DATA FOR REVIEW Block Start

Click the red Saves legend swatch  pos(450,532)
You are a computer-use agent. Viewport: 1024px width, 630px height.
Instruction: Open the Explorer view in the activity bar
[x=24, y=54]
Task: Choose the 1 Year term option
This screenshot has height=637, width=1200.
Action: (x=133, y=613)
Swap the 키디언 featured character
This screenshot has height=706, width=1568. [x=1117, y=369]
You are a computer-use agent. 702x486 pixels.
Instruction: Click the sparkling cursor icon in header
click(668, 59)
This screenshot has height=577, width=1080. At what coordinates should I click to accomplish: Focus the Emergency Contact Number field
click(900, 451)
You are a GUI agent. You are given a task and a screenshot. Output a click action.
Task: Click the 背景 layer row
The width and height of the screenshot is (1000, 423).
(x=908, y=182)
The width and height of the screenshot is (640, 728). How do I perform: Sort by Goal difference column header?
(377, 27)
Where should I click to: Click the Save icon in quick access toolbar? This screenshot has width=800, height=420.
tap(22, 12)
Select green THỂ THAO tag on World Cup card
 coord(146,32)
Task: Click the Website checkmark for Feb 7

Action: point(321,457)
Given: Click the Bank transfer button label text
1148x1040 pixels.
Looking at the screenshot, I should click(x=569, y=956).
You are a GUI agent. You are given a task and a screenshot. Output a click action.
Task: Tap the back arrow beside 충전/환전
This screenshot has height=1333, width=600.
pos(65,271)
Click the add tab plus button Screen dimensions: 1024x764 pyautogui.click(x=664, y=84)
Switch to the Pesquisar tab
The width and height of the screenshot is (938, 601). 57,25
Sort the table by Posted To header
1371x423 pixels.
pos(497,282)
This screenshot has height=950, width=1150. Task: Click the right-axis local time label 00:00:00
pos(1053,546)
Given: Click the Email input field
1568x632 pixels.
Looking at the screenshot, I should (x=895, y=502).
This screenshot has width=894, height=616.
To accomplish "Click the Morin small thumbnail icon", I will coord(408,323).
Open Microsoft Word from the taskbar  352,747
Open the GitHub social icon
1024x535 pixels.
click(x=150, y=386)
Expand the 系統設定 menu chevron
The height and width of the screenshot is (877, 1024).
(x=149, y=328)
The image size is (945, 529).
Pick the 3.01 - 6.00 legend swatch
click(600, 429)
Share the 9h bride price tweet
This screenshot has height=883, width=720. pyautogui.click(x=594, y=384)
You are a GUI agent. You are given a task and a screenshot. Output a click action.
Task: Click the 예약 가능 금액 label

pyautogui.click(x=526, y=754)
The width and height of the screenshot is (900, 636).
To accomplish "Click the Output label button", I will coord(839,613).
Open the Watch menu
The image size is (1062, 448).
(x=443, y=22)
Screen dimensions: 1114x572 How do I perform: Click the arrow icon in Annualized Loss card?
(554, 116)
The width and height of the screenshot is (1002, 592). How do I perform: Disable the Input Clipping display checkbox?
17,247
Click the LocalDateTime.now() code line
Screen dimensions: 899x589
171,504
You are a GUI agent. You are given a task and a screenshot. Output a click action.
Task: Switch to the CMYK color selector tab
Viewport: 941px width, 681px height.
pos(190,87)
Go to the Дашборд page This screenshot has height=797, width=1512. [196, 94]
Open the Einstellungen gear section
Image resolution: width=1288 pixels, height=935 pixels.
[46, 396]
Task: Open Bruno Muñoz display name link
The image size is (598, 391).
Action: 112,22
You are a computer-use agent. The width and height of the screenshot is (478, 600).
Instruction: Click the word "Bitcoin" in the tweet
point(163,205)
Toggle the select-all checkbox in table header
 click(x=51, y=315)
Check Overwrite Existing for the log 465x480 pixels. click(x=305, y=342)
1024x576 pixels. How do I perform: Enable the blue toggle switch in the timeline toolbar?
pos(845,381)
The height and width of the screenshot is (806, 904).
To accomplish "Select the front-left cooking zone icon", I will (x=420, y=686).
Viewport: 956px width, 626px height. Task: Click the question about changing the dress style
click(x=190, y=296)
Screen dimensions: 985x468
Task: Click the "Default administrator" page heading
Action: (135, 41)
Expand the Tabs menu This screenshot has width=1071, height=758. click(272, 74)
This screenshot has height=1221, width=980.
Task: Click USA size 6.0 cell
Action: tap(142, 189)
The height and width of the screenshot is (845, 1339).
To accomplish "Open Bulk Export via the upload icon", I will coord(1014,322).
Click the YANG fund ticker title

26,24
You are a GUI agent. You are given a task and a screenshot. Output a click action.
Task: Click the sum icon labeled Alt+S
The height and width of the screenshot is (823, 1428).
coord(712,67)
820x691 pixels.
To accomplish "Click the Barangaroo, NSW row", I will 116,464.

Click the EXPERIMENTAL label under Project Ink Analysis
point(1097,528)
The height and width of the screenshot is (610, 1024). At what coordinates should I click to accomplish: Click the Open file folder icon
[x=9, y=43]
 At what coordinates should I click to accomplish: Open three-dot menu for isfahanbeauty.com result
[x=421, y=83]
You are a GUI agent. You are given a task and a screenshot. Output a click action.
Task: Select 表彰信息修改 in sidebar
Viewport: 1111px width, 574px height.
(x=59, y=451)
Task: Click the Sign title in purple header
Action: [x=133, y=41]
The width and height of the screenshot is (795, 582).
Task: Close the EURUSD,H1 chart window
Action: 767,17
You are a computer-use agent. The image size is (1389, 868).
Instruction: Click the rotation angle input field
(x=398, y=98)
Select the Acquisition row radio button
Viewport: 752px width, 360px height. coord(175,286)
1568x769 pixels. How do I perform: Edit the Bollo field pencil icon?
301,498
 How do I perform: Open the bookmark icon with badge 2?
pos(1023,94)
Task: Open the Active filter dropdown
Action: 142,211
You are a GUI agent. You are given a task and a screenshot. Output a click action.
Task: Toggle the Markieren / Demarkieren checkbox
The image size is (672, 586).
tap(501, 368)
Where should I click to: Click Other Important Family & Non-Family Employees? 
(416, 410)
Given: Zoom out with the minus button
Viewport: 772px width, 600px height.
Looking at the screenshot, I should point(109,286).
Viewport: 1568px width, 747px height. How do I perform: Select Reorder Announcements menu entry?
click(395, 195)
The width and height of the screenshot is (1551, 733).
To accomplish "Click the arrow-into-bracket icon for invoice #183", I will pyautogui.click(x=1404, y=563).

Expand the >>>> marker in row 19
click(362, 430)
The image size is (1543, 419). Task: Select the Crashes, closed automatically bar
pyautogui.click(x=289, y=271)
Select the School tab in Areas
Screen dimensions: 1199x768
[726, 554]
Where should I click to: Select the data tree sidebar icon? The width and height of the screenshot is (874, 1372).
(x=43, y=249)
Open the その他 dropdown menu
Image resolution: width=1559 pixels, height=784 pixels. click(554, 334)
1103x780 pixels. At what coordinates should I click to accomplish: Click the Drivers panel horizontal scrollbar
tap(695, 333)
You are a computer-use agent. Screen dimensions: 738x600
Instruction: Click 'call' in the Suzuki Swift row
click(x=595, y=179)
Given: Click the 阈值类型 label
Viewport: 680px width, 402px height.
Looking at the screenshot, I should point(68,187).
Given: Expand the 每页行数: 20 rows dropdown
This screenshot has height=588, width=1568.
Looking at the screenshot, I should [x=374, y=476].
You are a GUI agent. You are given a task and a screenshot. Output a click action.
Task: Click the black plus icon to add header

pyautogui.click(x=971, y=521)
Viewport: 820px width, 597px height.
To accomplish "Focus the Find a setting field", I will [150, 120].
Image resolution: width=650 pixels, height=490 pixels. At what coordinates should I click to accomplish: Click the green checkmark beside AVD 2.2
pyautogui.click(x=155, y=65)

DATA FOR REVIEW Block End

ASSIGNMENT » Tell how many lines in the data hold the string "computer", giving the number by itself.

RESPONSE » 5